Meio Ambiente

Arco da Restauração mobiliza R$ 2,4 bilhões para recuperação da Amazônia

Foto: Igo Estrela/Metrópoles

O Brasil avança na busca por soluções para conter a degradação ambiental e restaurar áreas críticas da Amazônia. O Arco da Restauração, programa conduzido pelo BNDES em parceria com o Ministério do Meio Ambiente e Mudança do Clima (MMA), já mobilizou R$ 2,43 bilhões para ações de recomposição florestal e fortalecimento da sociobioeconomia. A iniciativa ganhou destaque durante a COP30, onde foi apresentado um balanço detalhado dos investimentos e da expansão dos projetos.
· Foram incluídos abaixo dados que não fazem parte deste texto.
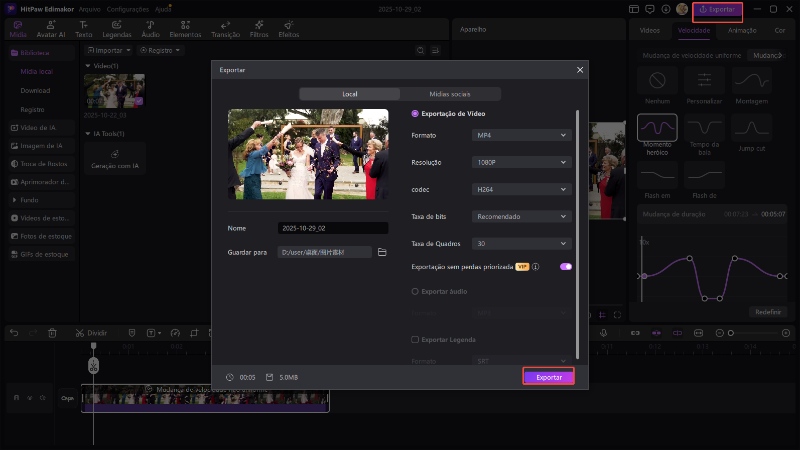Click the Importar button
Viewport: 800px width, 450px height.
[108, 49]
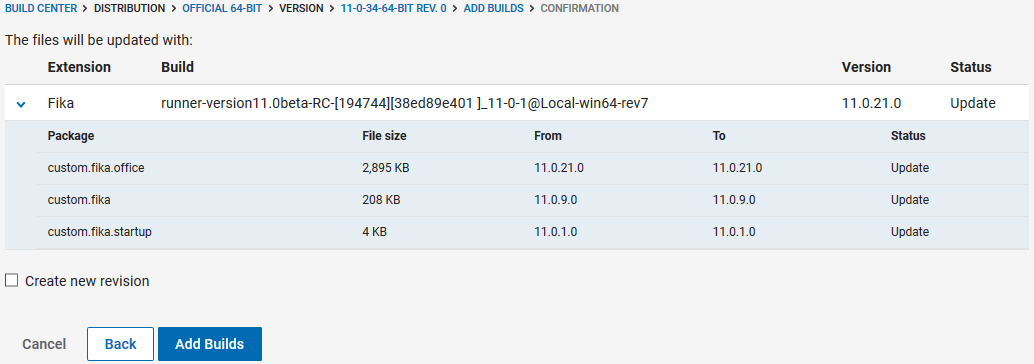The image size is (1034, 364).
Task: Return to Add Builds breadcrumb step
Action: 494,9
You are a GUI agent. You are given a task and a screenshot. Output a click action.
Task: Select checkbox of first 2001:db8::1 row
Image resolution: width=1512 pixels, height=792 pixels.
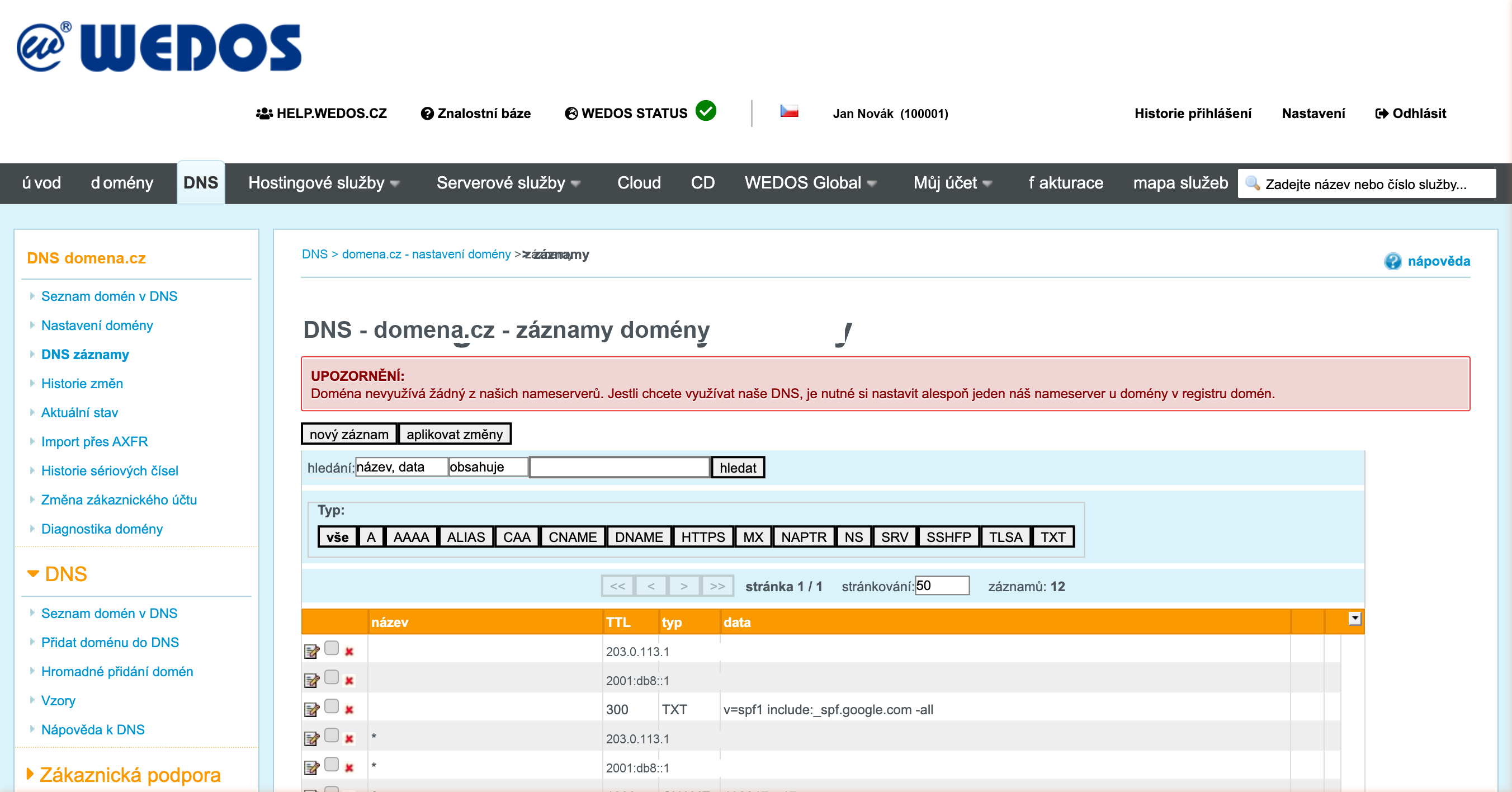pos(332,677)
Um estudo do Mapbiomas mostra que, em quatro décadas, a Amazônia perdeu cerca de 52 milhões de hectares de vegetação nativa área equivalente à da França. A pressão humana, o desmatamento, queimadas e a extração madeireira são as principais causas dessa degradação, acelerando a busca por estratégias de restauração.
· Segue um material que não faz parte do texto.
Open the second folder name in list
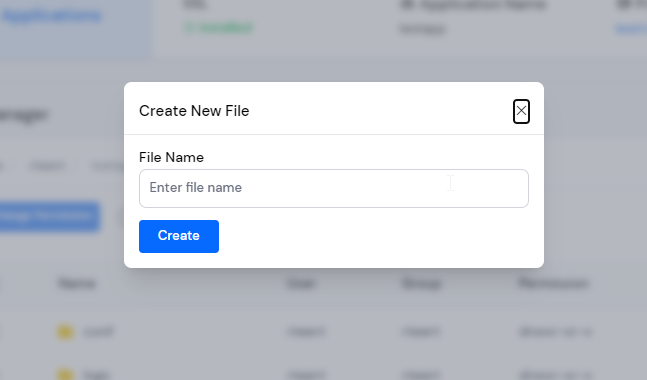The height and width of the screenshot is (380, 647). pos(96,375)
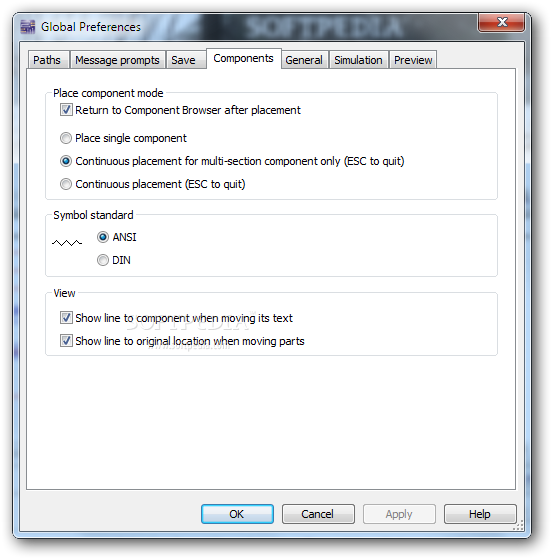Select the ANSI symbol standard
Viewport: 552px width, 559px height.
point(103,237)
Lançado na COP29, o Arco da Restauração tem como meta recuperar 6 milhões de hectares até 2030 e 24 milhões até 2050, abrangendo uma faixa que vai do Maranhão ao Acre, equivalente ao tamanho do estado de São Paulo. Para alcançar esses objetivos, o programa depende de grandes aportes públicos e privados, nacionais e internacionais. Do total já mobilizado, R$ 1,165 bilhão foi destinado pelo BNDES, por meio de recursos do Fundo Amazônia, Fundo Clima, Floresta Viva e operações de crédito. Parceiros públicos e privados adicionaram outros R$ 1,265 bilhão.

A ministra Marina Silva destacou que a restauração é essencial para o sequestro de carbono, a biodiversidade e o equilíbrio hídrico. O esforço também foi reforçado pela redução recente no desmatamento, que fortalece o tripé ambiental, social e financeiro que sustenta o programa.

A expansão do Arco da Restauração inclui 12 editais lançados entre novembro de 2024 e setembro de 2025 para selecionar projetos de restauração e implantação de sistemas agroflorestais. Ao todo, 45 projetos foram aprovados, beneficiando oito unidades de conservação, 80 assentamentos e 39 terras indígenas. Só o programa Restaura Amazônia reuniu R$ 500 milhões, incluindo uma doação de R$ 50 milhões da Petrobras.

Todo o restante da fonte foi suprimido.